Selected extract
>> START
Ma Rainey: A Biography
Ma Rainey was the most popular theater blues-singer of the early 20’s, known for her husky, powerful voice, commanding stage presence, and ability to capture the pains and joys of black Southern life in her songs. She was second in popularity only to Bessie Smith, and held a recording contract with Paramount Records from 1923-1928.
Ma Rainey, whose given name was Gertrude Pridgett, was born in 1886 in Columbus, Georgia. She first appeared on stage at 14 as part of a local talent show called Bunch of Blackberries. Four years later she married Will “Pa” Rainey, a traveling musician and comedian some years older than Gertrude, who was passing through town and fell in love with the young singer. The couple married in 1904, and by the early 1910’s, the couple was touring together on the minstrelsy circuit with the Rabbit Foot Minstrels, billed as “Ma & Pa Rainey, Assassinators of the Blues.” Pa died in the late 1910’s, by which time Ma had become a star in her own right and continued to tour until 1921. During this time, Ma worked on at least two traveling shows with the younger Bessie Smith, for whom she acted as a mentor and possibly even a lover. Bessie was known to be bisexual and it is strongly suspected that Ma was as well. Some claim that Ma taught Bessie how to sing, though Maud Smith, Bessie’s sister-in-law, says that, “She was more like a mother to her.”(1)
>> END
(Extracted items)
>> START
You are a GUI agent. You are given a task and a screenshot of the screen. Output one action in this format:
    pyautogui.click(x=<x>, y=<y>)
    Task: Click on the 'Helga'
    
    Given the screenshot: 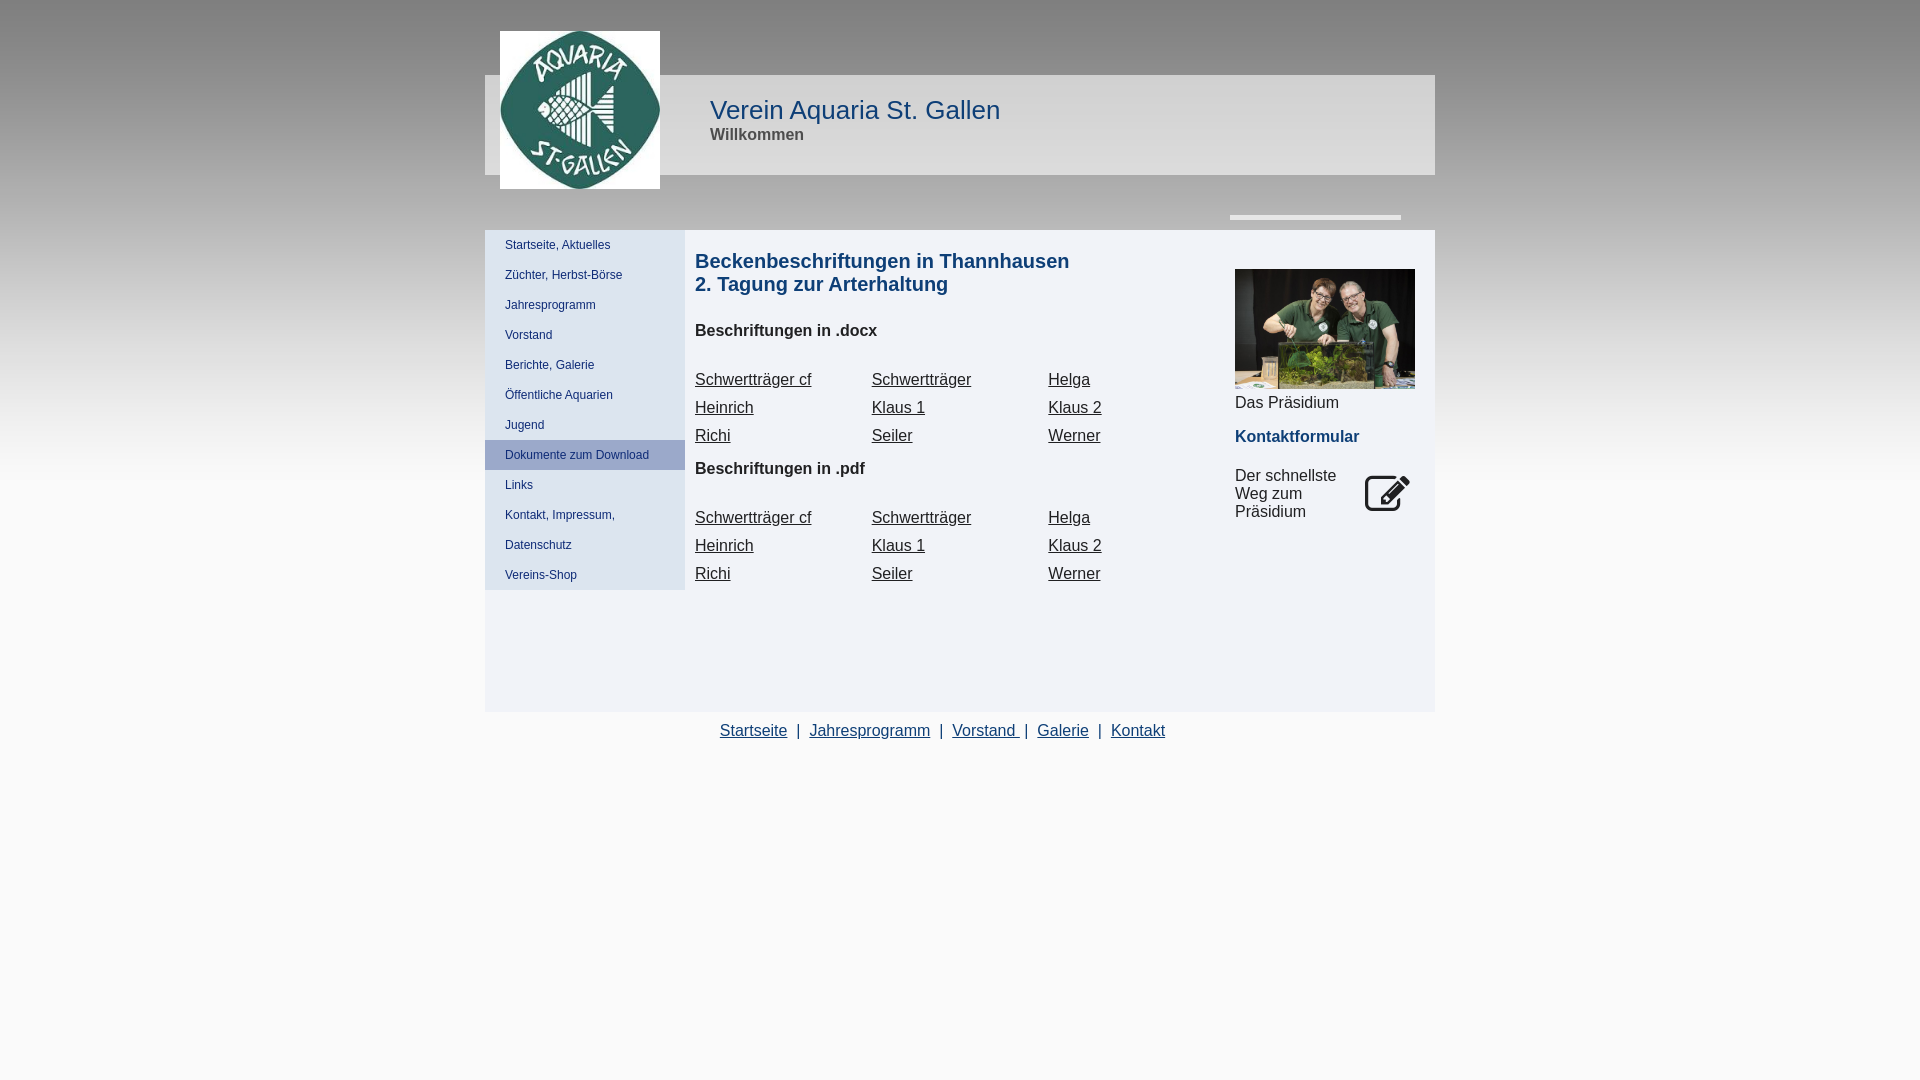 What is the action you would take?
    pyautogui.click(x=1046, y=379)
>> END
Set exercise A
Answer these from the Ma Rainey biography:
(i) With which company did she hold a recording contract from 1923 to 1928?
(ii) What was her given name?
(iii) What was the local talent show she first appeared in at 14 called?
Set exercise B
Please rewrite the Ma Rainey biography, starting with "Ma Rainey: A" and going on through "Records from 1923-1928.", changing "husky" to "raspy".

Correct output A
(i) Paramount Records
(ii) Gertrude Pridgett
(iii) Bunch of Blackberries

Correct output B
Ma Rainey: A Biography
Ma Rainey was the most popular theater blues-singer of the early 20’s, known for her raspy, powerful voice, commanding stage presence, and ability to capture the pains and joys of black Southern life in her songs. She was second in popularity only to Bessie Smith, and held a recording contract with Paramount Records from 1923-1928.